(Beginning of SUPPLIED DATA)

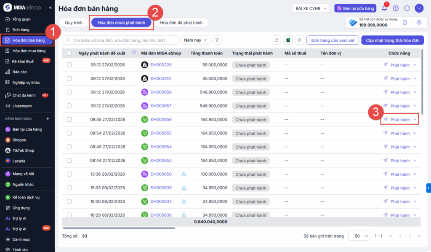Open the records-per-page dropdown
The width and height of the screenshot is (431, 252).
pyautogui.click(x=359, y=236)
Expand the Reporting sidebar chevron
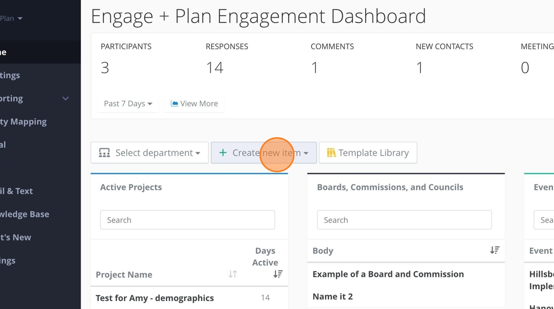 click(x=65, y=98)
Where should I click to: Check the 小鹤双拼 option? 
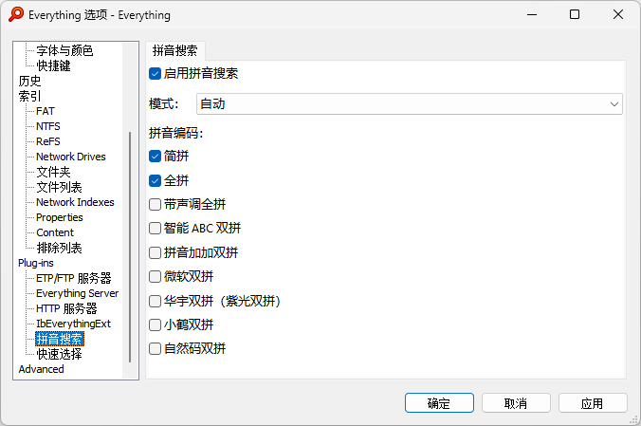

(End of SUPPLIED DATA)

ACTIVITY: Transcribe exactly the portion of the material above that runs from the line containing "Expand the Reporting sidebar chevron" through its last line, omitting all pictures.

EXERCISE SOLUTION:
Expand the Reporting sidebar chevron
 click(x=65, y=98)
Where should I click to: Check the 小鹤双拼 option? 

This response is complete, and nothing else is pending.